For the records that follow, say how many lines have the word "bubble" in them. Write the number and nothing more.

━━━ Given data

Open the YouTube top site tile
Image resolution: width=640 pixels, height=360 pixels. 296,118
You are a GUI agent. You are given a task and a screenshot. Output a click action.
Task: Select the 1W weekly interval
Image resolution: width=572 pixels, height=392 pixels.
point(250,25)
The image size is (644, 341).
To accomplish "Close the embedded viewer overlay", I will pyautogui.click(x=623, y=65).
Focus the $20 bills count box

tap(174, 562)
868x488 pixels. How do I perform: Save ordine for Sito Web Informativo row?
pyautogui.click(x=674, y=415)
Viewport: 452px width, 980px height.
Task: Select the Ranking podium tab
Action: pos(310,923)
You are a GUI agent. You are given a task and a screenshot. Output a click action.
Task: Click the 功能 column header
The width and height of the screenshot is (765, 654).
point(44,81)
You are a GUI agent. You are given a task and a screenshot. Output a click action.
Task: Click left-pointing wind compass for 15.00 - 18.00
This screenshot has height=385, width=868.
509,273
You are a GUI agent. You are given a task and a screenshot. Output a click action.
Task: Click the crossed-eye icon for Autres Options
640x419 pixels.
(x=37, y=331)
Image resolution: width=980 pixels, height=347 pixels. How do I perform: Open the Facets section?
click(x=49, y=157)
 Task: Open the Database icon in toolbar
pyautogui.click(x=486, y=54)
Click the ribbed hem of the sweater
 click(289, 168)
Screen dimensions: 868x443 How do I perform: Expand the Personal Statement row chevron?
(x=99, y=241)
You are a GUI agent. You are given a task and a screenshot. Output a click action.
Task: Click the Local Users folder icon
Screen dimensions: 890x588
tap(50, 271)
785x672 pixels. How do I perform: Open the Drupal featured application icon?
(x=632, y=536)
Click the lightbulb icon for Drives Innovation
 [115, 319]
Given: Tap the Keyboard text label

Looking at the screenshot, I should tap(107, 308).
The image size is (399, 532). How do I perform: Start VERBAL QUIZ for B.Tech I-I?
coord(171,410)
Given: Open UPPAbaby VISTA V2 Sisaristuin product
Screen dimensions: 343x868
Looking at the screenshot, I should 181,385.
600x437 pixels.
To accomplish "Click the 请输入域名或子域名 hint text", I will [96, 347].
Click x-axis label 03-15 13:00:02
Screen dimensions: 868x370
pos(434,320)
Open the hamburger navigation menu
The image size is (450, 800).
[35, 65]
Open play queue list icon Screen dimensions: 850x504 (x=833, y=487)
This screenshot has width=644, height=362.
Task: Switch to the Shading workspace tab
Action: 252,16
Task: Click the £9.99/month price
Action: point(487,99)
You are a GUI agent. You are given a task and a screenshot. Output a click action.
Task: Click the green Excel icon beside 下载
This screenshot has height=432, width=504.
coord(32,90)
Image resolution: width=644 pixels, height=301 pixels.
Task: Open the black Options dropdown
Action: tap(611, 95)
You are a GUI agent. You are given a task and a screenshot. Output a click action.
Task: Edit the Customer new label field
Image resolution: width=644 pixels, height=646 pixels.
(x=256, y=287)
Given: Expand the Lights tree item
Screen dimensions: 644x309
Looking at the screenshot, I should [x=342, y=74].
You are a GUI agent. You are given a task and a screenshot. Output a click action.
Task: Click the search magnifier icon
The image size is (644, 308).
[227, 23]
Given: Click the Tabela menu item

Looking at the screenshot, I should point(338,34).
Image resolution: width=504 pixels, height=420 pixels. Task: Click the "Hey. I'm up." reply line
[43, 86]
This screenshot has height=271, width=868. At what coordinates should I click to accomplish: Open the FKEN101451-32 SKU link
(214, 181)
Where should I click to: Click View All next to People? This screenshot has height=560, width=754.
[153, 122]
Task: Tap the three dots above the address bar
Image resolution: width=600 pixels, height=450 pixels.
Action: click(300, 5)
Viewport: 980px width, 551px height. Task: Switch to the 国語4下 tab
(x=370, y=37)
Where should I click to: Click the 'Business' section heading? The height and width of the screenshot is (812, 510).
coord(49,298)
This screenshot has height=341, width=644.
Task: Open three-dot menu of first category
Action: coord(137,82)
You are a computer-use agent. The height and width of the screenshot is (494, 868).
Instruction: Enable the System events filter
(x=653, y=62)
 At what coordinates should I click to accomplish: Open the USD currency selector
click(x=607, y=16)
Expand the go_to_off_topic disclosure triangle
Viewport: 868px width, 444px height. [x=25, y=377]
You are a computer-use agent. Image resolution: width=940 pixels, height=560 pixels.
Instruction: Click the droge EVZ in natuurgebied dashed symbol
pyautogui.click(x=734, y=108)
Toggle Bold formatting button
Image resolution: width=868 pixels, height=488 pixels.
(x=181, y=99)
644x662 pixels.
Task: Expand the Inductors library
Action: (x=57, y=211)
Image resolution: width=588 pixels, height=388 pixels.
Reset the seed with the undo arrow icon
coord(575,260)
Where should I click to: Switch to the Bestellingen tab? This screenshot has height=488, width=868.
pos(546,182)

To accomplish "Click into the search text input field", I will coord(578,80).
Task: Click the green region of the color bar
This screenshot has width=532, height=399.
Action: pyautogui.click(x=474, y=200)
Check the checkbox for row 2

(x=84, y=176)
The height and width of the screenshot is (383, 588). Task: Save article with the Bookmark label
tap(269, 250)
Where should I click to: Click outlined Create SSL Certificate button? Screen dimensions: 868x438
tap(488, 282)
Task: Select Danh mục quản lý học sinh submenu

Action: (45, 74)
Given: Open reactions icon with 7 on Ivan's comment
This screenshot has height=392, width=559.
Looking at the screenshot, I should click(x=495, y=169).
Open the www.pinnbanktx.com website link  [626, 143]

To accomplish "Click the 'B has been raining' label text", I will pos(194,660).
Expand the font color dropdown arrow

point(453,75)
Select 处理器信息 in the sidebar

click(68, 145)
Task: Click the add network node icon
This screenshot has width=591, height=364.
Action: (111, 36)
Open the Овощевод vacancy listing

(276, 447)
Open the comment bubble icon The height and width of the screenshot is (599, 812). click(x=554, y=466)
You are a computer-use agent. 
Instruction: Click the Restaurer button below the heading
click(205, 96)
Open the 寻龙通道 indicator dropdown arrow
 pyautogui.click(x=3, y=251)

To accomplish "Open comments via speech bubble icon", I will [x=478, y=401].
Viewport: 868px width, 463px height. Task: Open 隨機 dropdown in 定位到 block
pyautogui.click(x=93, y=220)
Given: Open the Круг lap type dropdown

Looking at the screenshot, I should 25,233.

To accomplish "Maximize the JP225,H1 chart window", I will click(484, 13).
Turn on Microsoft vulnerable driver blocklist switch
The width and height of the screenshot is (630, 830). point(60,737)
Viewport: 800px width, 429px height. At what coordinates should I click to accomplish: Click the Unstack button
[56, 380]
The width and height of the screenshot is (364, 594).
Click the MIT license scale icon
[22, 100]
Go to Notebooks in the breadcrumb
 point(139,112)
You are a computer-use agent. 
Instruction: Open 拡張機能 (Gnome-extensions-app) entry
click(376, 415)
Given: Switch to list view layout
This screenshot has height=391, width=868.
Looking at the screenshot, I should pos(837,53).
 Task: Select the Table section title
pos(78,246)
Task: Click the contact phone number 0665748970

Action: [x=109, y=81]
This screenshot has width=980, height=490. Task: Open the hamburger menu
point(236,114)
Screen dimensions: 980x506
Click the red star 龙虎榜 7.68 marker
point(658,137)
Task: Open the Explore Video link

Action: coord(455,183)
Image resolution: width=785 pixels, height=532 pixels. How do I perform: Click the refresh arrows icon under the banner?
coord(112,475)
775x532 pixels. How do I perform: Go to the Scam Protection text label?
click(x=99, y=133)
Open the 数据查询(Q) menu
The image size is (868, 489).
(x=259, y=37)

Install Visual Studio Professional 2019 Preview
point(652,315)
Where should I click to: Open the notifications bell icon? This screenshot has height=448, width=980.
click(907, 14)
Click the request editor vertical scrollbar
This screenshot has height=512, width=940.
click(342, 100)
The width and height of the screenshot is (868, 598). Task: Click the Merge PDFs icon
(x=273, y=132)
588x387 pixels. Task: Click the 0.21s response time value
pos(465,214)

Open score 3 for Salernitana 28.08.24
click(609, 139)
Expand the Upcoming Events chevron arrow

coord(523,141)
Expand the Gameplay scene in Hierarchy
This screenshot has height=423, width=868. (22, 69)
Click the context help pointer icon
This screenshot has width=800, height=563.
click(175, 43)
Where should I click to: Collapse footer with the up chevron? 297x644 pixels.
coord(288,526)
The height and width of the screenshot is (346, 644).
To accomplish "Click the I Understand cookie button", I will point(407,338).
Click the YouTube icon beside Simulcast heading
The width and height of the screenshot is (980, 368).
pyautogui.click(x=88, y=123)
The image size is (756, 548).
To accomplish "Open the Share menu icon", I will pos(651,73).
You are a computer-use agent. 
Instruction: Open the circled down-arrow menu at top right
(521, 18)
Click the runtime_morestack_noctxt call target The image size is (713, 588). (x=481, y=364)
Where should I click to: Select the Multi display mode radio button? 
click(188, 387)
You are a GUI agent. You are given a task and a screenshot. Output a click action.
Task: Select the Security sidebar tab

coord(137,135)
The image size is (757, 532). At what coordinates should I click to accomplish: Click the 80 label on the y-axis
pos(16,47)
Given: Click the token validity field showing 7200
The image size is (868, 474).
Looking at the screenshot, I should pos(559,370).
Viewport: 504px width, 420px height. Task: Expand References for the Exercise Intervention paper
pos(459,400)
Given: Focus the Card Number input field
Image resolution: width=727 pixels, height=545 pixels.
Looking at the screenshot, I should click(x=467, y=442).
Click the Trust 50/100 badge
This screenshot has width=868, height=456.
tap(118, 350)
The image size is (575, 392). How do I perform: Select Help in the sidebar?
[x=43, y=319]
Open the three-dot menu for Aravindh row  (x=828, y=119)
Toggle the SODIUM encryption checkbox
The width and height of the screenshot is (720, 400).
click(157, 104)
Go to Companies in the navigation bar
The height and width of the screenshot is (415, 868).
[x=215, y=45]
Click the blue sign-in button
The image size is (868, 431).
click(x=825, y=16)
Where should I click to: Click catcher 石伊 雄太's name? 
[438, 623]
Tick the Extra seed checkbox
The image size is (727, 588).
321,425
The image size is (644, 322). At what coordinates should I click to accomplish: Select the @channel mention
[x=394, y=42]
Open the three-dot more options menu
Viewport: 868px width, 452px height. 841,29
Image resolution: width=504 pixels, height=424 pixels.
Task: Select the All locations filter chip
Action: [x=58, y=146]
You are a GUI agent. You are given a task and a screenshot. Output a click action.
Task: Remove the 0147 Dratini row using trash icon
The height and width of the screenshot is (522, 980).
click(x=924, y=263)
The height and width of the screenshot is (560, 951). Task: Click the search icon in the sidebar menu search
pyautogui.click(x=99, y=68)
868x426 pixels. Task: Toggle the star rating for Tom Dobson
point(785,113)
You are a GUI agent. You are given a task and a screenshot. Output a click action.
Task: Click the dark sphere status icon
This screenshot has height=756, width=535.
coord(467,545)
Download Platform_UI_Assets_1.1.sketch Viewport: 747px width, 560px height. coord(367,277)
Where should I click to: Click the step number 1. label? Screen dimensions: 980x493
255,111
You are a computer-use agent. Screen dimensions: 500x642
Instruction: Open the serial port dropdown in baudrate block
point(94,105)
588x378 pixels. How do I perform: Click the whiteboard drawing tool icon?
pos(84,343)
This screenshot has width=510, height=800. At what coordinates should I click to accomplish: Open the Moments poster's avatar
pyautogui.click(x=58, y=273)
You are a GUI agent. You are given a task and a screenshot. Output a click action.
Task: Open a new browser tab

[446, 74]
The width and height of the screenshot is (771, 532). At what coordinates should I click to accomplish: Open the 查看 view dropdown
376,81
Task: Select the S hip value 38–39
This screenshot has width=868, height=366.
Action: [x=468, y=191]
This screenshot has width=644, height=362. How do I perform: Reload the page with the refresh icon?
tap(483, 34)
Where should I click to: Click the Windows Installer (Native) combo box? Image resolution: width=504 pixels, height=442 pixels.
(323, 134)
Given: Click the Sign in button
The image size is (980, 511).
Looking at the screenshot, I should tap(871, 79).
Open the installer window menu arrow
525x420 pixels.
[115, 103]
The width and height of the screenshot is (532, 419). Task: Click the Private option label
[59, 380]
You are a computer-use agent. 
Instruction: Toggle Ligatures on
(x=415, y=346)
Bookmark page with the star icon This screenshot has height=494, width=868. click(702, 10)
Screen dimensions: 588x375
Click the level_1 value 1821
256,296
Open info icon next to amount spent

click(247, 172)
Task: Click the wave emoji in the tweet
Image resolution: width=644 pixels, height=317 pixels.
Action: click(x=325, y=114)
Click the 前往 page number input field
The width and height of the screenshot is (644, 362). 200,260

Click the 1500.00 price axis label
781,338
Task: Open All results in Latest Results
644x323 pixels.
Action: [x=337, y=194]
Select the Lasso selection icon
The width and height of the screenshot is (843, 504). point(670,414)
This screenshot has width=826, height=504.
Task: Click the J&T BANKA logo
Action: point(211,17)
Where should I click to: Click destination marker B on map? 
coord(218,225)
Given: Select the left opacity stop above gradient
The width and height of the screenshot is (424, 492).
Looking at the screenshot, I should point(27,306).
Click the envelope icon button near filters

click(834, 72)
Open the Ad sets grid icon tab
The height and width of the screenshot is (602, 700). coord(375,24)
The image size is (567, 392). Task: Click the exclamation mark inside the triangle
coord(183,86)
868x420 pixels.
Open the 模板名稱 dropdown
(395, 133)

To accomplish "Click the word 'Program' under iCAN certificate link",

━━━━━━

* Expected answer *
2